---------- Selected passage ----------
As I've posted so many times before, I grew up in academia; my parents both being professors at an internationally prestigious institution. I remember hobnobbing with Nobel Prize winners and many of the leading lights in the sciences and in literature. Whatever paltry skills at writing I possess were nurtured in that environment, because I did not ever actually graduate from any university I attended. I never got any further than completing my Junior year at A&M.
Outside of the hard sciences and engineering, academia is, by and large, an intellectual fraud. It is a haven for people who could not earn an honest living by other means. It is an echo chamber of like-minded people who have rarely ever produced something useful to society. But, they control one thing: access to the initials which will be appended to your name should you graduate, and those initials may have bearing on your own future earning power.
If you do not partake of their coolaid, there is only one rational way to approach a college education: wear your intellectual body armor and helmet, keep your head down, keep your nose to the grindstone, endure their kabuki, parrot back to them whatever they want to hear. In the meantime, find a group of like-minded students to yourself, and draw your intellectual stimulation from them, and not from the dried up old lint-brains reciting their version of utopia to you in the classroom. Take upon yourself the responsibility of reading books in addition to the ones assigned. In your history classes, when assigned "A People's History Of The United States" by Howard Zinn, fortify yourself by also reading Shelby Foote's "Civil War," volumes 1 through 3, and "Liberal Fascism" by Jonah Goldberg. When it comes time to write the inevitable paper, give it back to them exactly as they want to hear it, THEN, rewrite it for yourself and share it within your community of fellow travelers. All in your group are trudging through a dark place in order to attain a goal at the other end. Encourage one another, and keep one another's intellectual sparks alive and alight.
---------- Supplied information ----------
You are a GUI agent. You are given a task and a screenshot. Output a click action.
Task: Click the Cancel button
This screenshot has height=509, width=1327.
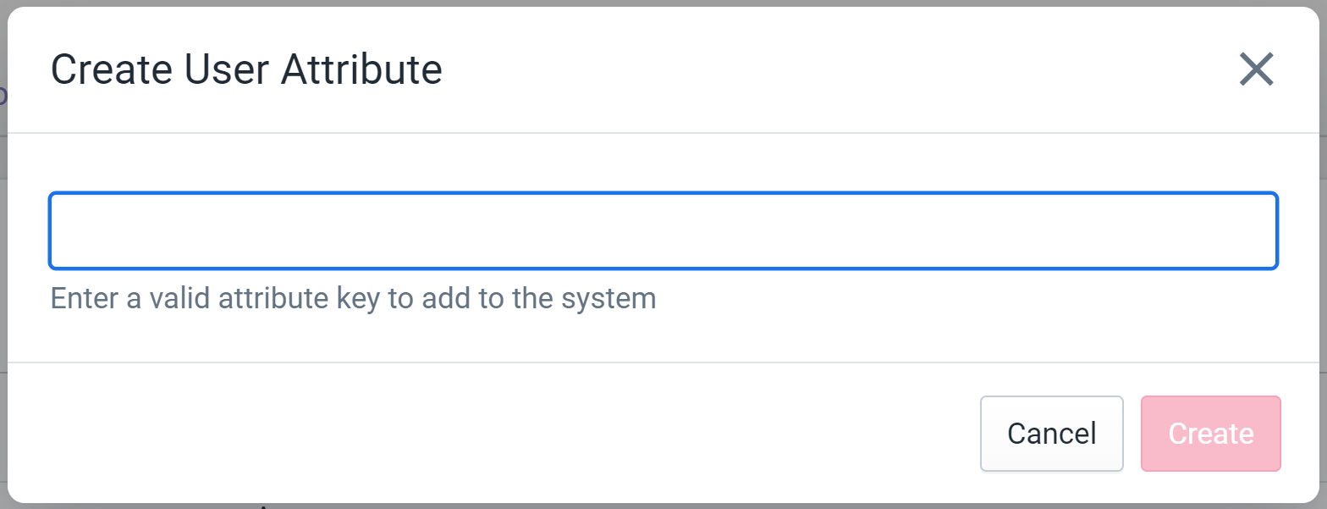pyautogui.click(x=1052, y=434)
----------
## Stated problem:
Can you reproduce the piece on surviving academia, shown above the data, word for word and in full?

## Answer to this task:
As I've posted so many times before, I grew up in academia; my parents both being professors at an internationally prestigious institution. I remember hobnobbing with Nobel Prize winners and many of the leading lights in the sciences and in literature. Whatever paltry skills at writing I possess were nurtured in that environment, because I did not ever actually graduate from any university I attended. I never got any further than completing my Junior year at A&M.
Outside of the hard sciences and engineering, academia is, by and large, an intellectual fraud. It is a haven for people who could not earn an honest living by other means. It is an echo chamber of like-minded people who have rarely ever produced something useful to society. But, they control one thing: access to the initials which will be appended to your name should you graduate, and those initials may have bearing on your own future earning power.
If you do not partake of their coolaid, there is only one rational way to approach a college education: wear your intellectual body armor and helmet, keep your head down, keep your nose to the grindstone, endure their kabuki, parrot back to them whatever they want to hear. In the meantime, find a group of like-minded students to yourself, and draw your intellectual stimulation from them, and not from the dried up old lint-brains reciting their version of utopia to you in the classroom. Take upon yourself the responsibility of reading books in addition to the ones assigned. In your history classes, when assigned "A People's History Of The United States" by Howard Zinn, fortify yourself by also reading Shelby Foote's "Civil War," volumes 1 through 3, and "Liberal Fascism" by Jonah Goldberg. When it comes time to write the inevitable paper, give it back to them exactly as they want to hear it, THEN, rewrite it for yourself and share it within your community of fellow travelers. All in your group are trudging through a dark place in order to attain a goal at the other end. Encourage one another, and keep one another's intellectual sparks alive and alight.